Sports Box
- Company type: Wholly owned subsidiary
- Industry: Restaurants
- Genre: Sports bar
- Founder: Sunil Biyani
- Headquarters: Mumbai; Noida; Indore; Siliguri; Bangalore
- Number of locations: 5
- Area served: India
- Website: Official Site

= Sports Box =

Indian restaurant chain

Sports Box, shortened to SBX, is an Indian restaurant chain focusing on sports theme based casual dining. Sports Box was founded by Sunil Biyani, brother of Kishore Biyani, head of Galaxy Entertainment.

== Location ==
Sports Box has locations in Mumbai, Bangeluru, Siliguri, Noida, Indore. The chain would open in Jaipur and Ajmer. In Mumbai, SBX is located in Neptune Magnet Mall. In Bhandup and in Noida, it is located in The Great India Place.

== Design ==
The design for the pub is rustic where primary colours are black and grey, with red accents.
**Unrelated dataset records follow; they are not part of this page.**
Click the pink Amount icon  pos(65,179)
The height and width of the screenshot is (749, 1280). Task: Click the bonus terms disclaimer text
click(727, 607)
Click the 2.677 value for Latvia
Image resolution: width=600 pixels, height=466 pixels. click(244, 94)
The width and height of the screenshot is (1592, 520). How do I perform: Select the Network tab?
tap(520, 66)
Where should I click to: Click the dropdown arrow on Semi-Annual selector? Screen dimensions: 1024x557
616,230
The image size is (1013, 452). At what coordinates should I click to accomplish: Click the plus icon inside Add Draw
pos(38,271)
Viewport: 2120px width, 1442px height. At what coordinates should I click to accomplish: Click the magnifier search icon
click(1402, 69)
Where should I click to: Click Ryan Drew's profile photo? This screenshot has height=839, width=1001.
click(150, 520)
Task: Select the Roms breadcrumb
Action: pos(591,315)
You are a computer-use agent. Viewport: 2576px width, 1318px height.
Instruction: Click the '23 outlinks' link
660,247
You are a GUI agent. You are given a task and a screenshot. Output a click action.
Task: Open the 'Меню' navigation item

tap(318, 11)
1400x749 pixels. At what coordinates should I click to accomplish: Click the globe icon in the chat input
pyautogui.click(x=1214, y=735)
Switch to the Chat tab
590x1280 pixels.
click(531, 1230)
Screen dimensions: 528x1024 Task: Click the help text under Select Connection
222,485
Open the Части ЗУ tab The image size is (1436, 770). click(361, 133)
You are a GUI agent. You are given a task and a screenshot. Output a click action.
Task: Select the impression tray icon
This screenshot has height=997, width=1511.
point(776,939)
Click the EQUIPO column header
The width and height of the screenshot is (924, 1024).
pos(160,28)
Shruti Chaudhari, head architect of Chrysalis Studio, contributed to the design of SBX. SBX has games such as a pool tables, basketball cage, dartboards and punching bags.

== Menu ==
The food and drinks are named after the famous sports personalities. Captain Cool and Maria Sharapova Mocktail are the names of a few drinks.